**Requirement:**
Every line containing the word "gear" is to be copied from the data below.

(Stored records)
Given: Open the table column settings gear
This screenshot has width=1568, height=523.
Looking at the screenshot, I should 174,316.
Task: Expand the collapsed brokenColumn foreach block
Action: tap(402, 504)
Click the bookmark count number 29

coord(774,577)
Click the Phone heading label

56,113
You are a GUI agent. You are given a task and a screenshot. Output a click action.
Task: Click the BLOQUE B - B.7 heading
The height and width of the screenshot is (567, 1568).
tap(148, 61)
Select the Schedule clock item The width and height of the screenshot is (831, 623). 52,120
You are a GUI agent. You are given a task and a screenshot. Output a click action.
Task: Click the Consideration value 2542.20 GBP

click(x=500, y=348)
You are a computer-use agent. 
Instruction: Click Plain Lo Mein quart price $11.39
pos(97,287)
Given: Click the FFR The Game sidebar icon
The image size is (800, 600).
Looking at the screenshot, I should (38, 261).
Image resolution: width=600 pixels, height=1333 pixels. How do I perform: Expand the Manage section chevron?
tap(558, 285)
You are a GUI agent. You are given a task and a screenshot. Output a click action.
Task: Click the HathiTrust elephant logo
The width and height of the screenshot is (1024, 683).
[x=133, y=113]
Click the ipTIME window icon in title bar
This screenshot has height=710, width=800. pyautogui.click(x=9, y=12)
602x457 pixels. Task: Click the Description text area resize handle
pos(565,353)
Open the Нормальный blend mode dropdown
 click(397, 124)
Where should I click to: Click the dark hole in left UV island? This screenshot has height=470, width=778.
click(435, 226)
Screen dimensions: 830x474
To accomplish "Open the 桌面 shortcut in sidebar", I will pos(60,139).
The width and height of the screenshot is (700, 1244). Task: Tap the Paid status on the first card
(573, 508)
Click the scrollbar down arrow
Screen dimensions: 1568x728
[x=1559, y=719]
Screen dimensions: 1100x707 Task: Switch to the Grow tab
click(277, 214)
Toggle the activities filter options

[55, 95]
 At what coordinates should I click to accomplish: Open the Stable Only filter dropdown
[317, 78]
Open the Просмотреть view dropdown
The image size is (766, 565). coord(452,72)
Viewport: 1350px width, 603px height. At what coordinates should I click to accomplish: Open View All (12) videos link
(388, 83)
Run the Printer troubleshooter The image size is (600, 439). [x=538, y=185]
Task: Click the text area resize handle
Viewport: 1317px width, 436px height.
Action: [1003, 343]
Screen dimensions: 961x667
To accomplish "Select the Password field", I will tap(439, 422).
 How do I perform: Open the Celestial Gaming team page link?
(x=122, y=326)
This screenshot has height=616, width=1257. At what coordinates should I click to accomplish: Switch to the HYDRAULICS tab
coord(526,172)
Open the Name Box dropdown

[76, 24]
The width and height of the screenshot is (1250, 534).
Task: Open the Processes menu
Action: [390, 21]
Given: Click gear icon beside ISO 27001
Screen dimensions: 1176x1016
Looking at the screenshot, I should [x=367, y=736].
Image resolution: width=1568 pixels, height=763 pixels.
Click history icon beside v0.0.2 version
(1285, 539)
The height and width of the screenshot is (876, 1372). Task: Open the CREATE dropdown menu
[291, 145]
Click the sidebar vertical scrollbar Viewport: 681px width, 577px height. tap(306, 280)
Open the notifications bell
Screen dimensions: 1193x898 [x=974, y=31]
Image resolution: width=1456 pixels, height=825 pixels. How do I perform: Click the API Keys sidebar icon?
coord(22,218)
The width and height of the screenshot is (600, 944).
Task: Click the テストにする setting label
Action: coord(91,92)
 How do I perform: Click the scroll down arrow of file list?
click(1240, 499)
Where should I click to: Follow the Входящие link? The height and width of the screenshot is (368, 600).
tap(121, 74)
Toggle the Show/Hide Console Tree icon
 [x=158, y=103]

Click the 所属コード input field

**Result of this exercise:**
Given: Open the table column settings gear
Given: Click gear icon beside ISO 27001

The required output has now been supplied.